* Assigned task *
Collect all lines from the records below that include the word "Click".

* Data for this exercise *
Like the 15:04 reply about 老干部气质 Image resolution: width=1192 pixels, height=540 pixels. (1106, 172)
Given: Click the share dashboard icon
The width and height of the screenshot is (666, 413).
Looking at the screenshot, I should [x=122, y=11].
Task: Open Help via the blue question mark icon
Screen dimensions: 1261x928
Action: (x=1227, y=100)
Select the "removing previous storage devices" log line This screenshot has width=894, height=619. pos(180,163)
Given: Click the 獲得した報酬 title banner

* Result *
Given: Click the share dashboard icon
Given: Click the 獲得した報酬 title banner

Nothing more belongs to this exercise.